The Positive Effects of Negative Keywords

By Solid Cactus on Mon (6/16/08) in Featured Stories, Marketing | 0 Comments

Anyone who has set up a pay-per-click (PPC) advertising campaign knows the work and care required to target the right set of keywords for your site. However, the irrelevant traffic you worked so hard to avoid is still sneaking in to your account. It’s time to learn about the positive benefits that negative keywords can have on your PPC.

A Keyword Primer

First, let’s have a short lesson on regular keywords. When you bid on a keyword, you have to choose a match type. Match types determine the variety of traffic that your keywords can trigger. Three common varieties of Google Adwords include broad, phrase and exact match types. Broad match keywords bring in the greatest variety of traffic, while phrase and exact are more restrictive. The broad match of “cufflinks” can bring in traffic from users who search all of these phrases: “cufflinks”, “solid gold cuff link”, “kuff link”, and “win free cufflinks”. Broad match is the fastest way to capture a wide selection of relevant traffic, which makes it an important part of your PPC campaigns. However, broad match can also attract a lot of keywords in which you aren’t interested. This is where negative keywords work their magic.

Negative Positives

If you sell cufflinks but you don’t actually have a solid gold pair for sale, then “solid gold” would be a great negative keyword. Additionally, if you aren’t planning on giving them out for free, then “free” is another negative you should add to your account. You can add your negatives directly into individual ad groups, or they can be placed at the campaign level if the negatives are applicable to multiple categories.

Identifying Negatives

Now you can block unwanted traffic, but how do you actually find that traffic in the first place? If you’re not using negative keywords, you can almost guarantee that some of the PPC traffic currently coming to your site is unwanted. There are three great places you can go to start your negative keyword hunt. The first is in your initial keyword research. When you plug your core keywords into a keyword research tool, there are terms you choose not to use. Go back to that tool and take a look at the keywords you didn’t add to your campaigns. Was it because the volume or the cost per click was too high? Or did you pass those keywords by because they had nothing to do with your business? Add those irrelevant keywords to your negative keyword list!

Do Your Homework

The Search Query Report from Google Adwords allows you to see the actual search queries that are triggering your ads. Many of the search queries are the actual keywords on which you are bidding. Keep digging and you’ll start seeing variations that you aren’t bidding on, and this is where it gets interesting. Let’s run a search query report for the cufflinks ad group we were working with earlier. We found some individual styles that you don’t carry: “dragon cufflinks” “copper cufflinks” and “plastic cufflinks”. None of these keywords had a large volume. In fact, blocking them only saved you around $1. But running Search Query Reports and blocking lower traffic keywords can turn into big savings in the long run.
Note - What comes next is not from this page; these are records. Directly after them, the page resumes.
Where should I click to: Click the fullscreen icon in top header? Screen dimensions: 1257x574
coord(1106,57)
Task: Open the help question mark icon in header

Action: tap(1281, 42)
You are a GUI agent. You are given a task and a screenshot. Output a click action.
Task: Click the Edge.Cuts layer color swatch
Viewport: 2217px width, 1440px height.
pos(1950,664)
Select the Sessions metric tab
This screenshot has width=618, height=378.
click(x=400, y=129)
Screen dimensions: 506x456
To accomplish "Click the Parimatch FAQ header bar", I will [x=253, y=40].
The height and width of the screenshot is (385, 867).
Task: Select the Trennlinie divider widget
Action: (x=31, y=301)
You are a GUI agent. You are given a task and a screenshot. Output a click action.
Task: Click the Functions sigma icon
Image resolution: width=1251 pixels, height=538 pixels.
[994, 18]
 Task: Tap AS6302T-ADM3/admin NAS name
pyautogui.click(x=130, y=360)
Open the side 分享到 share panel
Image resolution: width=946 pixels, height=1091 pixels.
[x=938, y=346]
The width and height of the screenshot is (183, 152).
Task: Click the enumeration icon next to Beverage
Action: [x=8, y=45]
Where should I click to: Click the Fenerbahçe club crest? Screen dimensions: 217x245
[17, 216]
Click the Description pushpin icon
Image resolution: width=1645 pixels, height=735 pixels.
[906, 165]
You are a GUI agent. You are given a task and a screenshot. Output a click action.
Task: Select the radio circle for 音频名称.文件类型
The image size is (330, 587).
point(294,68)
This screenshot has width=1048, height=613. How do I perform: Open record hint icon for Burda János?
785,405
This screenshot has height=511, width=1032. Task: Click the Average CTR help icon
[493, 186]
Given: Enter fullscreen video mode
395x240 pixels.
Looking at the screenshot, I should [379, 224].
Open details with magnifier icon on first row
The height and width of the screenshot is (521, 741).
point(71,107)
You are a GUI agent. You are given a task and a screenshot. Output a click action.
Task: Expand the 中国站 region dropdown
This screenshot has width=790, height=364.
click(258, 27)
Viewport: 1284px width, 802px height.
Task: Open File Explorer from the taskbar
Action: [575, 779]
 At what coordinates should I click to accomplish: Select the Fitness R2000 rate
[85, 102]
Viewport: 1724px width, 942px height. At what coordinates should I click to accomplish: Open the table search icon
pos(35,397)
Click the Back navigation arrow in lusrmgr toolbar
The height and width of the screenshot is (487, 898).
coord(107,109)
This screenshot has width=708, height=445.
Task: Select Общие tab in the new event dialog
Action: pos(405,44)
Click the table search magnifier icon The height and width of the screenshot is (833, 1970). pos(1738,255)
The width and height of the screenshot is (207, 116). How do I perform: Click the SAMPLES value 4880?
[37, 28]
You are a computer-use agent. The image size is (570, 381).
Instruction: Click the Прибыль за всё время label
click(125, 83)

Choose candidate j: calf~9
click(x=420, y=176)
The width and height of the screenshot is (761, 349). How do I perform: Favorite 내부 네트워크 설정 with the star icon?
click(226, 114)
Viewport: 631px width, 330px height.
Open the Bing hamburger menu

The final tool for researching negative keywords is your own analytics program. Google Analytics allows you to view the keywords driving traffic to your site. You can parse them out by paid (PPC) and non-paid (organic) keywords. Then you can analyze stats that include pages per visit and bounce rate. Not only is analytics a great tool for finding negative keywords, it provides additional insight into how all your keywords are performing.

Update, Update, Update

Like the rest of your keywords, negatives should be periodically reviewed. If you add new inventory to your store, be sure negatives aren’t blocking newly relevant traffic. As your business grows, you may find that you don’t need to be as restrictive with some categories as you once were. Negatives are a critical part in the success of your paid campaigns. Isn’t it time you started feeling the positive effects of negatives on your PPC?